COVID-19 pill cuts hospitalizations and deaths in half, Merck says

Merck and Company
Merck and Company TOM MIHALEK/AFP via Getty Images

An experimental pill from Merck was shown in a trial to cut the risk of COVID-19 hospitalization and death in half, the company has announced.

The drugmaker said Friday that in a trial, those who received its pill to treat COVID-19, molnupiravir, within five days of experiencing symptoms had half the rate of hospitalization and death as patients who received a placebo, The Associated Press reports. According to Merck, the rate of hospitalizations or deaths was 7.3 percent among those patients who received molnupiravir compared to 14.1 percent for the placebo group.

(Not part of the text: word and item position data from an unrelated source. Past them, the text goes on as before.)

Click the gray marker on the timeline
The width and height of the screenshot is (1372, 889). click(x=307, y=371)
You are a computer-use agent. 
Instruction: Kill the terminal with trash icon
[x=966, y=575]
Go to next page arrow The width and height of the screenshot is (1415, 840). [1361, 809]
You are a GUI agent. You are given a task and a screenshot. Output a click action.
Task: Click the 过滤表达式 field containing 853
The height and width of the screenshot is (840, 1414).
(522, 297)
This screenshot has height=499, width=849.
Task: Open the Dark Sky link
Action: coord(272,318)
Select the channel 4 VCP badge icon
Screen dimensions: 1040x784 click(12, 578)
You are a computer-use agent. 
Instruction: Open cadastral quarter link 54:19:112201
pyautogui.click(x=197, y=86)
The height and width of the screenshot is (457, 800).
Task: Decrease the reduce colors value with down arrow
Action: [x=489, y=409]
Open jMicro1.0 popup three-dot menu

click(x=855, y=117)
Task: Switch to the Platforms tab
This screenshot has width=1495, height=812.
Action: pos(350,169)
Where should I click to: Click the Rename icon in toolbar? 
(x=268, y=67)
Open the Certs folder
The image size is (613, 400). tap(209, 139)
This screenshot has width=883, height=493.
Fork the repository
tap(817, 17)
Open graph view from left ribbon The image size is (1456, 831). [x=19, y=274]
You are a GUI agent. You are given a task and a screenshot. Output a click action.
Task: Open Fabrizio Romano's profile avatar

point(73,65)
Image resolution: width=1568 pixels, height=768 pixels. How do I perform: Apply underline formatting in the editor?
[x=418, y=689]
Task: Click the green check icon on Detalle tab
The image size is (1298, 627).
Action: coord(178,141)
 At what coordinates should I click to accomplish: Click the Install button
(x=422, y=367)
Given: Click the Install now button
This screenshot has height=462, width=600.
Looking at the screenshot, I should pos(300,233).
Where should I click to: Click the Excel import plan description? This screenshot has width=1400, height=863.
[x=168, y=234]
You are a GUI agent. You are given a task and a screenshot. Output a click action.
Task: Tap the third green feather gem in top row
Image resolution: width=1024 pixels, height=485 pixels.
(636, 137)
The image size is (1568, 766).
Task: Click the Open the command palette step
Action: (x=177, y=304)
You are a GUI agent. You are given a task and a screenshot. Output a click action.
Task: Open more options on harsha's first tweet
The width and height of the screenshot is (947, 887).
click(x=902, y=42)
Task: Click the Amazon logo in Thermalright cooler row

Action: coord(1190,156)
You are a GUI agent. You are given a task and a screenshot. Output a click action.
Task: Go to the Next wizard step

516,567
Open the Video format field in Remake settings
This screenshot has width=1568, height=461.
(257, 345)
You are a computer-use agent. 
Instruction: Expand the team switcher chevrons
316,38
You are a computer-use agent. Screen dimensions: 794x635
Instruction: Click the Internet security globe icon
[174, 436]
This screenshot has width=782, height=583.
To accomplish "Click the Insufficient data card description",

Merck said it plans to seek emergency use authorization for the pill, which the company noted would become the first oral antiviral medicine to treat COVID-19 if approved. Merck CEO Robert M. Davis said the "compelling results" left the company "optimistic that molnupiravir can become an important medicine as part of the global effort to fight the pandemic." Merck Research Laboratories Vice President Dr. Dean Li also told The Associated Press that the results "exceeded what I thought the drug might be able to do in this clinical trial," adding, "When you see a 50 percent reduction in hospitalization or death that's a substantial clinical impact."

The company says that if approved, it expects to produce 10 million doses of molnupiravir by the end of 2021.